— DATA TO EXAMINE —
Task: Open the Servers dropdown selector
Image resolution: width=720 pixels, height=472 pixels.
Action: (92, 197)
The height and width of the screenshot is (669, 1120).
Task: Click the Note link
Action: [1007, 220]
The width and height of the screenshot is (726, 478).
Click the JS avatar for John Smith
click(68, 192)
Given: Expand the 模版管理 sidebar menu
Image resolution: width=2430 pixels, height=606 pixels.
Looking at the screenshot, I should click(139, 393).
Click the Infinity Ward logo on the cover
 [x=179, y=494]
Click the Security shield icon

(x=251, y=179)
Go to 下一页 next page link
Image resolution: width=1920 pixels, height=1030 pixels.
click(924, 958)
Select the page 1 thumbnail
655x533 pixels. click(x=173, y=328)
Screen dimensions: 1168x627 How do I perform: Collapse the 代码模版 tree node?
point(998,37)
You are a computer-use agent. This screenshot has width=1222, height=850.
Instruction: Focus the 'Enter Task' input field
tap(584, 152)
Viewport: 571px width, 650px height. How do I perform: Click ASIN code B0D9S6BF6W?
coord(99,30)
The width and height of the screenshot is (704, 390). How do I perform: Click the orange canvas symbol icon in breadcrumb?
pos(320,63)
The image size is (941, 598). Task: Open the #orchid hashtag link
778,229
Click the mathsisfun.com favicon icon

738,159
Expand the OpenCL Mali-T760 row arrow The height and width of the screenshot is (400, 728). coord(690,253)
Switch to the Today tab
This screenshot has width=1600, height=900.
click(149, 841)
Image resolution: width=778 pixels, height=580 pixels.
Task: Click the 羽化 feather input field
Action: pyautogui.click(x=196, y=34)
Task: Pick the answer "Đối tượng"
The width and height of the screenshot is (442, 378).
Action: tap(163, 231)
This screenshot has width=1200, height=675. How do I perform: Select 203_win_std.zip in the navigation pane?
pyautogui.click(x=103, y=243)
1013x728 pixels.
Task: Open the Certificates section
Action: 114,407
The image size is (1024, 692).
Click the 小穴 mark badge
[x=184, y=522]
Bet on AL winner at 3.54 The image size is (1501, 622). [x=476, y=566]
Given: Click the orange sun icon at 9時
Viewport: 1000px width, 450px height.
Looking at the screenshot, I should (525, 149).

— TASK INSTRUCTIONS —
Count how many lines in the entries above hold the word "Given". Give that number by itself.

— EXERCISE SOLUTION —
2